I soldi incassati dalle amministrazioni sono investiti nel miglioramento delle infrastrutture stesse, per l’innovazione tecnologica e per garantire a tutti l’accesso ai servizi audiovisivi, anche e soprattutto ai cittadini dei quartieri più poveri.

Tra giustizia sociale e caos fiscale

La contea di Gwinnett si è già fatta due conti: “Netflix ha guadagnato 103 milioni di dollari dai nostri abbonati negli ultimi cinque anni, il che si tradurrebbe in 5,15 milioni di dollari in tasse non pagate per quella sola area”.

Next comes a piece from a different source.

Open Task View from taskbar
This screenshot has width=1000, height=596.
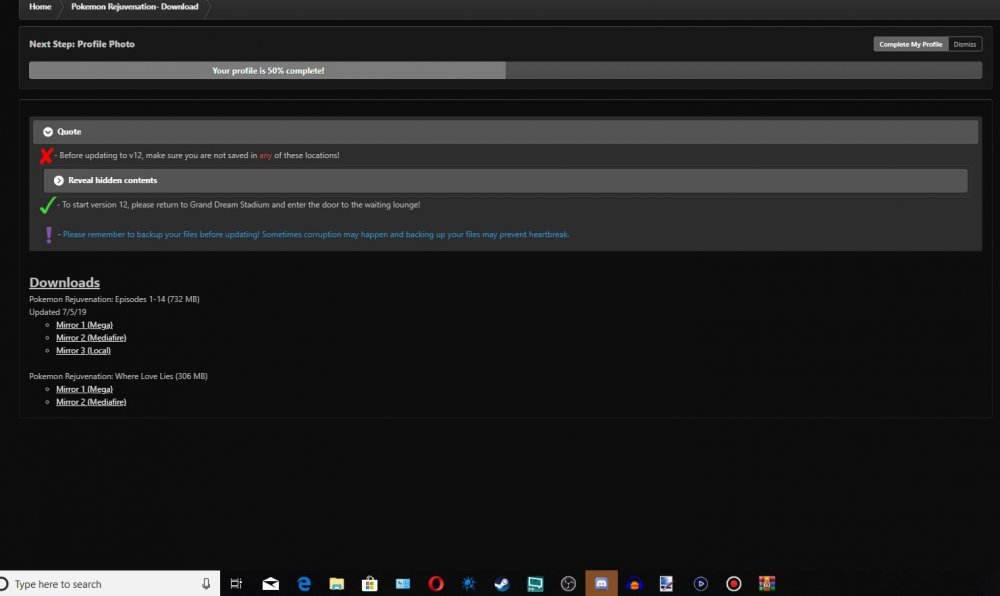[236, 584]
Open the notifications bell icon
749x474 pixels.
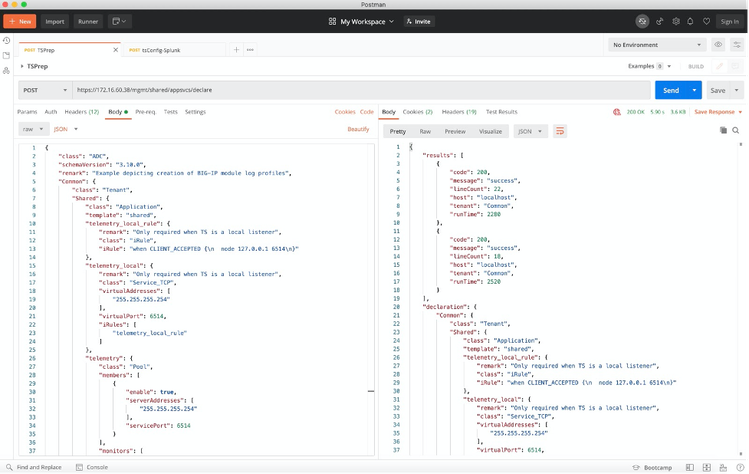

Ovviamente il mondo è cambiato e il Novecento è finito, tanto che questa sovrapposizione di modelli televisivi, generata dalla transizione in corso, non farà altro, secondo molti esperti, che generare un quadro fiscale molto confuso, tra amministrazioni statali come il Maryland e la città di Chicago che cercheranno di applicare tasse vecchie e nuove al mondo dei servizi audiovisivi e di internet (con importi diversi tra uno Stato e l’altro e una città e l’altra, infatti Chicago chiede il 9%) e gli stessi fornitori di questi diritti non disposti ad accettarle.

Nel primo trimestre 2021, secondo Forbes, il 46% delle famiglie americane ha attivato quattro o più servizi streaming video in abbonamento (era il 22% a fine 2020), l’82% ha attivato almeno uno di questi servizi, con un incremento del +76% su base annua.